Забрав винтовку оттуда, где оставил, и прихватив заодно монтировку, он вышел на лестницу и спустился на уровень Б-5, где располагался пульт контроля безопасности. Здесь тоже наверняка находились люди Пилгрима, а вот следующая их группа, скорее всего, караулила Пэйдж и остальных пленников пятью этажами ниже. Для стрельбы все равно слишком близко: здание было пронизано воздуховодами, по которым звук мог разноситься на значительное расстояние.
Двери к пульту контроля безопасности были такими же, как этажом выше, да и сама аппаратная повторяла верхнее помещение. Но здесь дежурил лишь один человек Пилгрима.
Трэвис зашел внутрь и убил его ударом ломика.
В определенном смысле последние полчаса были для Пэйдж мучительнее, чем пытки, перенесенные на Аляске.
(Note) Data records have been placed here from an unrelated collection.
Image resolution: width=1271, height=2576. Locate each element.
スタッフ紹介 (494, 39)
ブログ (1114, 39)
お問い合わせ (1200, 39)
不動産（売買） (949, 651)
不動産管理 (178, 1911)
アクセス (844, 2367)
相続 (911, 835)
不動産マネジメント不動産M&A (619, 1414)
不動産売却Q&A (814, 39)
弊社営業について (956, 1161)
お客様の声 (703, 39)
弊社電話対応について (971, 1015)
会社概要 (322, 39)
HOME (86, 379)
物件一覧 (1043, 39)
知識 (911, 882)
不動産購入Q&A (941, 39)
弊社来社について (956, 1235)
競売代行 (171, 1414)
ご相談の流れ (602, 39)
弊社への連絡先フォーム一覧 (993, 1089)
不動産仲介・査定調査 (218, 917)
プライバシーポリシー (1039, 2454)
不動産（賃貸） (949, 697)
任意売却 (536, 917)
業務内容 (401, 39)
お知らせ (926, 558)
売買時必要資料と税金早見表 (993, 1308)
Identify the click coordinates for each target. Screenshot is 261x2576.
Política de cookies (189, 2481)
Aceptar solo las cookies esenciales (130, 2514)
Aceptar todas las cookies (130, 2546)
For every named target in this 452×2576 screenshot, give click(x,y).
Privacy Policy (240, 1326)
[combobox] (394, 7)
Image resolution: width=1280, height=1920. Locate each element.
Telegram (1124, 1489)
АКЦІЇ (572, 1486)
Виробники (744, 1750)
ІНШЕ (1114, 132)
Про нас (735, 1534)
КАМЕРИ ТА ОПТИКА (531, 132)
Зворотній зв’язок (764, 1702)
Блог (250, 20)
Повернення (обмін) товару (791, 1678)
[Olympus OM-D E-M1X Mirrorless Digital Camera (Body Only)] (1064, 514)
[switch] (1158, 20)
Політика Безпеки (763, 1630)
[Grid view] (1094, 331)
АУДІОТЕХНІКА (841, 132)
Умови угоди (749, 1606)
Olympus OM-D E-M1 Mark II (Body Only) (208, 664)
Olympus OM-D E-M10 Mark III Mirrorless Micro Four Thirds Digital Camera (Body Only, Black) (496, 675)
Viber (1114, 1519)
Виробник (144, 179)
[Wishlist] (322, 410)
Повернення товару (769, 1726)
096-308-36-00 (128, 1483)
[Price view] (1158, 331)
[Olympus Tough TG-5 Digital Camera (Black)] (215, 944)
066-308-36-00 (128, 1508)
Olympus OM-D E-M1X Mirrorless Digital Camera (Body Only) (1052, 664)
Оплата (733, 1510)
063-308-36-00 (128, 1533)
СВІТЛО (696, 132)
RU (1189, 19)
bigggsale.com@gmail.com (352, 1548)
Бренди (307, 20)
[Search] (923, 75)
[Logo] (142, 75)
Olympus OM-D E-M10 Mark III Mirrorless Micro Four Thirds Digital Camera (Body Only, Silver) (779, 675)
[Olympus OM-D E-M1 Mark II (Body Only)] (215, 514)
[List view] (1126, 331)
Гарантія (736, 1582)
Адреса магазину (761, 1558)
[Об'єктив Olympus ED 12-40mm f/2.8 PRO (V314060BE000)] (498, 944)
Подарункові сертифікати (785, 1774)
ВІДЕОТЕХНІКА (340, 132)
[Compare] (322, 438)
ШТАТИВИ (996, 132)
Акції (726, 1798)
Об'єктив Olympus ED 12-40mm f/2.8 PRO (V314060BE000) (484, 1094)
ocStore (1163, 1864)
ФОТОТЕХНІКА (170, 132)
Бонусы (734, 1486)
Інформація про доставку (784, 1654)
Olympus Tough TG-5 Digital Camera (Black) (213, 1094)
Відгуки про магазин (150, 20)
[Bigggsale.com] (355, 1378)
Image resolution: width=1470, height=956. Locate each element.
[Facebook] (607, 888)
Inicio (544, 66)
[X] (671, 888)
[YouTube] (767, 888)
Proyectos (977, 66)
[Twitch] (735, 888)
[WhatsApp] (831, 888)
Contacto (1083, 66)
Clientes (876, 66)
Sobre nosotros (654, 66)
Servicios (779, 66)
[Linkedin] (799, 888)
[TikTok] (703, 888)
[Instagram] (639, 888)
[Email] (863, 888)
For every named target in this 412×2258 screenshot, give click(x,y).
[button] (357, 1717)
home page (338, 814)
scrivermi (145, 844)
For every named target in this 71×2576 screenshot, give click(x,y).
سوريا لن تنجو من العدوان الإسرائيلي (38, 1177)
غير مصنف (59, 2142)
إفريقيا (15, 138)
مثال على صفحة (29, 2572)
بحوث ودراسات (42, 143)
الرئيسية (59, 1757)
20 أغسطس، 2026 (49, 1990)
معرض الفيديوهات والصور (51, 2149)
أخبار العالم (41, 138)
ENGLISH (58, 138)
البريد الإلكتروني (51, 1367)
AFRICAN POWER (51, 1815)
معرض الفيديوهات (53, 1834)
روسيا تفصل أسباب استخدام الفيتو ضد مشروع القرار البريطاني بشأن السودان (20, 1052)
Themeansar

Конечно, не в физическом смысле, но во всех иных отношениях.
Всему тому, чему она посвятила свою жизнь, приходил конец. Хуже того, все это грозило не просто сгинуть, а преобразиться в свою вредоносную противоположность. Все то, что «Тангенс» сохранял и изучал, дабы применить во имя высших интересов человечества, Пилгрим собирался использовать против людей в своих личных целях. Но и это не самое страшное; хуже, если в действительности он, сам того не ведая, лишь воплощает в жизнь некий план «Шепота». Нечто такое, чего даже Пэйдж не могла себе представить.
Все эти тридцать минут ее мысли были заняты смертельно опасными объектами, сокрытыми в стальных катакомбах внизу, и тем страшным вредом, который они способны причинить.
Труп Трэвиса тоже оставался здесь. Так и лежал прямо перед ней. Всего сорок пять минут назад она проснулась обнаженной в его объятиях — и это, пожалуй, были самые счастливые моменты в ее полной ограничений жизни в «Пограничном городе». И вот его не стало. Он погиб, пытаясь выполнить ее просьбу, и не стоило напоминать себе, что другого выхода все равно не было. Это не помогло. Ничто не помогало.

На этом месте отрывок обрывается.